▶ _Provided information_
"""

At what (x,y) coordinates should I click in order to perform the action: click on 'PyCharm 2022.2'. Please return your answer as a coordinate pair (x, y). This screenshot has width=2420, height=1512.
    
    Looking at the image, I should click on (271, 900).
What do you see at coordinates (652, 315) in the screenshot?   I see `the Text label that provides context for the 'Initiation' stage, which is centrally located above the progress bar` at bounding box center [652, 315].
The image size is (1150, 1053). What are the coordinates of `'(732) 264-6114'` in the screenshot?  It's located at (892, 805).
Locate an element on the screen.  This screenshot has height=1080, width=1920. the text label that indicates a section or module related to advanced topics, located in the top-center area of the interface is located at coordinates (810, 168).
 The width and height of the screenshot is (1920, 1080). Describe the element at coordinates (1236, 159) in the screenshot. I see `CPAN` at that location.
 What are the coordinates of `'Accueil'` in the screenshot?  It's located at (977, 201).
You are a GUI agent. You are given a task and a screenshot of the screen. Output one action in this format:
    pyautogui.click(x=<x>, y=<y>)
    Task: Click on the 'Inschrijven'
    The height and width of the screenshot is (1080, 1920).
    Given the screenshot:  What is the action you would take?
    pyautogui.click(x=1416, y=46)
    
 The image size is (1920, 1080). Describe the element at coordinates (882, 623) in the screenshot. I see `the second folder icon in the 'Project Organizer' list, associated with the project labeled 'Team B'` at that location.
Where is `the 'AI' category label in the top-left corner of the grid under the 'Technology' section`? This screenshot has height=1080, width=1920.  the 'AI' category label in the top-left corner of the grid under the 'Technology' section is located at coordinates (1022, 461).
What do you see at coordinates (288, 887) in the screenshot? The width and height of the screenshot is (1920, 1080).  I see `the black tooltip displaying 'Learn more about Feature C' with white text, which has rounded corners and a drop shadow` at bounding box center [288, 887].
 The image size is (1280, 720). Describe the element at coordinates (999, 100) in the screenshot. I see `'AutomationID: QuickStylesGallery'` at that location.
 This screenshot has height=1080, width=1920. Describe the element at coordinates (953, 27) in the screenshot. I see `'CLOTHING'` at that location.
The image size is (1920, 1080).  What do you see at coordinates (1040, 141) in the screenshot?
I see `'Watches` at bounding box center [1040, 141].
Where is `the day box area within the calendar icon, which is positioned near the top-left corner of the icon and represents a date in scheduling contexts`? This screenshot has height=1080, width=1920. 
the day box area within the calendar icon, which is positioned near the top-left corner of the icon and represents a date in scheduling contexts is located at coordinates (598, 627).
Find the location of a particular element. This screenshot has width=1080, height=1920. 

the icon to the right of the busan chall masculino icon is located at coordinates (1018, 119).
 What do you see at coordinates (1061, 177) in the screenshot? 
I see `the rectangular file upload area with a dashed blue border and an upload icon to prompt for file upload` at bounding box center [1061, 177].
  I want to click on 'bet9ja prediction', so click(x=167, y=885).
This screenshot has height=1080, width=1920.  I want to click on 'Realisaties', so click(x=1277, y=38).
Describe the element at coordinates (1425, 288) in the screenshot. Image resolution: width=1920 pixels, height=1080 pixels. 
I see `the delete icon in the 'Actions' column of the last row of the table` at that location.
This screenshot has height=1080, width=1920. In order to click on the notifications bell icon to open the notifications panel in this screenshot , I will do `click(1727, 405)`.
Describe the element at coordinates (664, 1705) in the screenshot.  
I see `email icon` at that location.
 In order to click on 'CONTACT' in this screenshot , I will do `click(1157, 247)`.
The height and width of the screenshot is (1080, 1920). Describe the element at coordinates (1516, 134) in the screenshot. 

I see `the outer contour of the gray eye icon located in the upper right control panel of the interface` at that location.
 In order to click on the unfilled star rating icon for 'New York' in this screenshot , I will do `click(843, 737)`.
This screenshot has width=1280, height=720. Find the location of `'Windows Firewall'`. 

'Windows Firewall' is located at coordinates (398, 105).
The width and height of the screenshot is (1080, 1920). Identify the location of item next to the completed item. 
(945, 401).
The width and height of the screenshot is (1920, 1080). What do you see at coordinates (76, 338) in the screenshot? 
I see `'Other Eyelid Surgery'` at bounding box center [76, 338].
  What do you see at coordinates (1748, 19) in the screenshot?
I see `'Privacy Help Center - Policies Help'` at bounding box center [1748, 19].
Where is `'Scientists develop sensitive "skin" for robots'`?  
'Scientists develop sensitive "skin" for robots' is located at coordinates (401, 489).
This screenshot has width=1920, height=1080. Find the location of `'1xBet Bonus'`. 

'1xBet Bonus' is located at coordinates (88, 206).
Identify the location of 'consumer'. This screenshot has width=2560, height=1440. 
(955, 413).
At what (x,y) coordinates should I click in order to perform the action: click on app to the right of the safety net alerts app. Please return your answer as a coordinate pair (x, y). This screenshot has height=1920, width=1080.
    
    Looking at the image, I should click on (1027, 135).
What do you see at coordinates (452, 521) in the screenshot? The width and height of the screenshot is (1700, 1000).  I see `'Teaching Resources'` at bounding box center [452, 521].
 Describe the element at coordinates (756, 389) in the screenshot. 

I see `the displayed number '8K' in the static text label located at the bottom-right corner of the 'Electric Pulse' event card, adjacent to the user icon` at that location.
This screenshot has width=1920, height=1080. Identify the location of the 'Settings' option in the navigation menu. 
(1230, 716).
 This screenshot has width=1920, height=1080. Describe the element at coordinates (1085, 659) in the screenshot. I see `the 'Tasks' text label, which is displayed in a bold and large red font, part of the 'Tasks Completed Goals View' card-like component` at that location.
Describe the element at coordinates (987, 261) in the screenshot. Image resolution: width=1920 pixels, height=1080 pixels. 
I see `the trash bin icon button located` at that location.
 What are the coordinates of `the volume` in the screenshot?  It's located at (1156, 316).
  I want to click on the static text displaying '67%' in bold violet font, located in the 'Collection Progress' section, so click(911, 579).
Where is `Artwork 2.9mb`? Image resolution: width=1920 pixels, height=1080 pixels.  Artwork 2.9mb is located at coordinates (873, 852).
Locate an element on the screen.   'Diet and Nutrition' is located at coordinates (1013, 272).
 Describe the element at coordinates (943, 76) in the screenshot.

"""

▶ _Goal_
Rewrite the material starting at its first line and ending at the line containing "The image size is (1150, 1053).", replacing "coordinate pair" with "pair of coordinates" and leaving everything else unchanged.

▶ _Task answer_
At what (x,y) coordinates should I click in order to perform the action: click on 'PyCharm 2022.2'. Please return your answer as a pair of coordinates (x, y). This screenshot has width=2420, height=1512.
    
    Looking at the image, I should click on (271, 900).
What do you see at coordinates (652, 315) in the screenshot?   I see `the Text label that provides context for the 'Initiation' stage, which is centrally located above the progress bar` at bounding box center [652, 315].
The image size is (1150, 1053). What are the coordinates of `'(732) 264-6114'` in the screenshot?  It's located at (892, 805).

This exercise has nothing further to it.